Work instruction »
Using the entries that follow, write out the line containing "Task: Open the folder icon in the sidebar", the line containing "Image resolution: width=963", and every line between them, exactly and nothing else.

Source material »

───

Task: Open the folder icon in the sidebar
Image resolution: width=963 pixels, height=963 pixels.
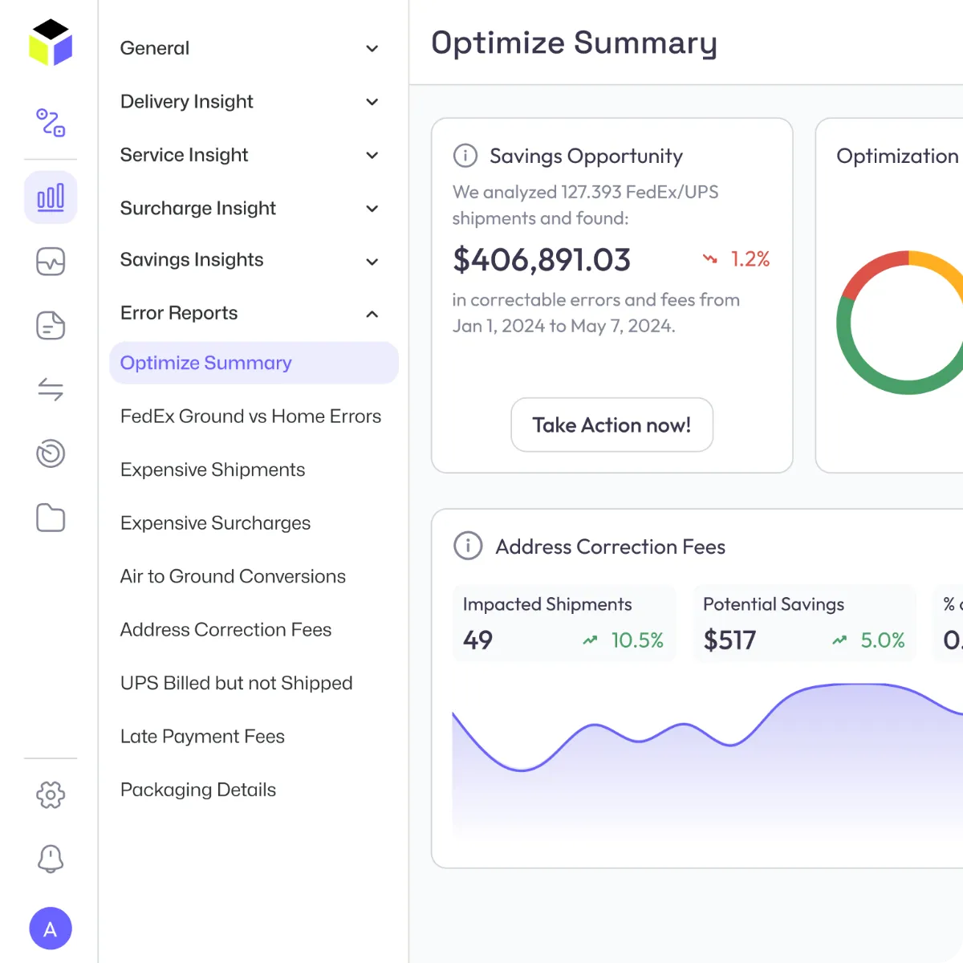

───

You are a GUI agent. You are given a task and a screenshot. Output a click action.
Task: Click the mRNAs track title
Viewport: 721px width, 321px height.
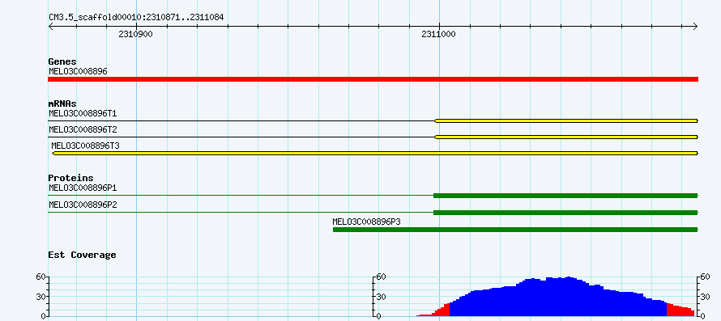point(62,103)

───

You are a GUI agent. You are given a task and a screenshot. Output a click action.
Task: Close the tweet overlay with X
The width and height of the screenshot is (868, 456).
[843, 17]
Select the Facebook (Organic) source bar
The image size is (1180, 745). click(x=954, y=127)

───

Answer area »
Task: Open the folder icon in the sidebar
Image resolution: width=963 pixels, height=963 pixels.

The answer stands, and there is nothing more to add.